La question centrale est effectivement de savoir à partir de quand l’UA se dotera d’une dynamique propre et suffisamment contraignante, capable d’en faire un acteur maître de son destin ? Le traitement de cette problématique incombe à tous les Etats membres et passe notamment par les trois étapes suivantes : l’affirmation effective d’une volonté politique par chacun des Etats membres, la stabilisation de la situation politique interne respective des Etats membres, l’enracinement d’une logique de croissance économique dans chacun des Etats membres. Pour ne prendre que l’exemple du point relatif à la volonté politique des Etats membres, elle peut être mesurée à partir des indicateurs tels : la présence effective aux réunions des différentes instances de l’UA, la participation active aux processus de prise de décisions et à la mise en œuvre de celles-ci, le paiement en temps réels des contributions statutaires…

L’Afrique peut-elle à l’heure actuelle, prendre en main son destin ? Comment ?

La question centrale est effectivement de savoir à partir de quand l’UA se dotera d’une dynamique propre et suffisamment contraignante, capable d’en faire un acteur maître de son destin ? Le traitement de cette problématique incombe à tous les Etats membres et passe notamment par les trois étapes suivantes : l’affirmation effective d’une volonté politique par chacun des Etats membres, la stabilisation de la situation politique interne respective des Etats membres, l’enracinement d’une logique de croissance économique dans chacun des Etats membres. Pour ne prendre que l’exemple du point relatif à la volonté politique des Etats membres, elle peut être mesurée à partir des indicateurs tels : la présence effective aux réunions des différentes instances de l’UA, la participation active aux processus de prise de décisions et à la mise en œuvre de celles-ci, le paiement en temps réels des contributions statutaires…

Pour finir, quelles sont les leçons de ce sommet ?

La création de l’Organisation de l’Unité Africaine (OUA), puis de l’Union Africaine (UA) se fonde sur ce que certains ont qualifié de « mystique de l’unité africaine ». Ce qui induit que vous ne rencontrerez presque jamais un seul leader africain qui œuvre ouvertement pour la disparition de l’organisation panafricaine. Autrement dit, l’ambiance inhérente à chaque élection du président de l’exécutif de l’UA devrait souvent être appréhendée avec sérénité et lucidité. En effet, dans le fonctionnement de toutes les organisations (familiales, étatiques, internationales…), et sur tous les continents, la survenue de ce genre d’évènement est presque « normale ». Car, le comportement des acteurs en présence est toujours structuré par différents types d’enjeux. Aussi ces acteurs en viennent-ils souvent à déployer des jeux ou rapports de force qui, parfois, peuvent se traduire par des situations de blocage. C’est ce qui est qualifié par certains de luttes d’influence. Observez par exemple ce qui se passe actuellement à l’ONU au sujet de la Syrie. Il en est de même pour l’Union européenne sur des questions telles que : la survie de l’euro, l’immigration, la politique européenne de défense et de sécurité, etc.

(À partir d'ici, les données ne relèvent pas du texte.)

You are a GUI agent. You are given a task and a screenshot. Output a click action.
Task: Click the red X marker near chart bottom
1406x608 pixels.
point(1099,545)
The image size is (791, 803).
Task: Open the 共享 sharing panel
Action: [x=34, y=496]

Toutefois, le risque pour Mme Nkosazana Dlamini-Zuma et son pays est que cette victoire soit perçue par les autres sous-régions comme une expression aboutie de l’arrogance sud-africaine. En effet, il est déploré la rupture de certains principes qui ont jusqu’à présent présidé au bon fonctionnement de l’organisation continentale, notamment la règle des deux mandats et l’abstention des cinq grands contributeurs au budget de l’UA (Afrique du Sud, Algérie, Égypte, Libye et Nigeria) et du pays hôte (Éthiopie) de briguer la présidence de la Commission. A cela s’est ajouté des scènes de joie des délégations sud-africaine et d’Afrique Australe qualifiées de discourtoises par les autres Etats. Compte non tenu déjà de ce que la politique pratiquée par Pretoria en matière de régulation des flux migratoires est taxée de « xénophobe » et « ingrate » par les autres Africains, qui n’hésitent par à rappeler le caractère déterminant de leur action pour la fin de l’apartheid. Pour l’Afrique du Sud, ce pays ne va-t-il pas le payer à moyen et long terme ? Quant à Mme Nkosazana Dlamini-Zuma, pourra-t-elle bénéficier de la franche collaboration des autres sous-régions ? L’avenir va dépendre de l’habilité manœuvrière du gouvernement sud-africain et de Mme Nkosazana Dlamini-Zuma, à cet égard.